» Exercise input
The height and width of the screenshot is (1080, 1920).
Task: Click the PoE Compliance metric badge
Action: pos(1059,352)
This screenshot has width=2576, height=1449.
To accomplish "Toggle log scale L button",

» Brief
Copy, word for word, the line that contains "This screenshot has width=2576, height=1449." and every line after it through the end of the records, and nothing else.

» Result of the exercise
This screenshot has width=2576, height=1449.
To accomplish "Toggle log scale L button",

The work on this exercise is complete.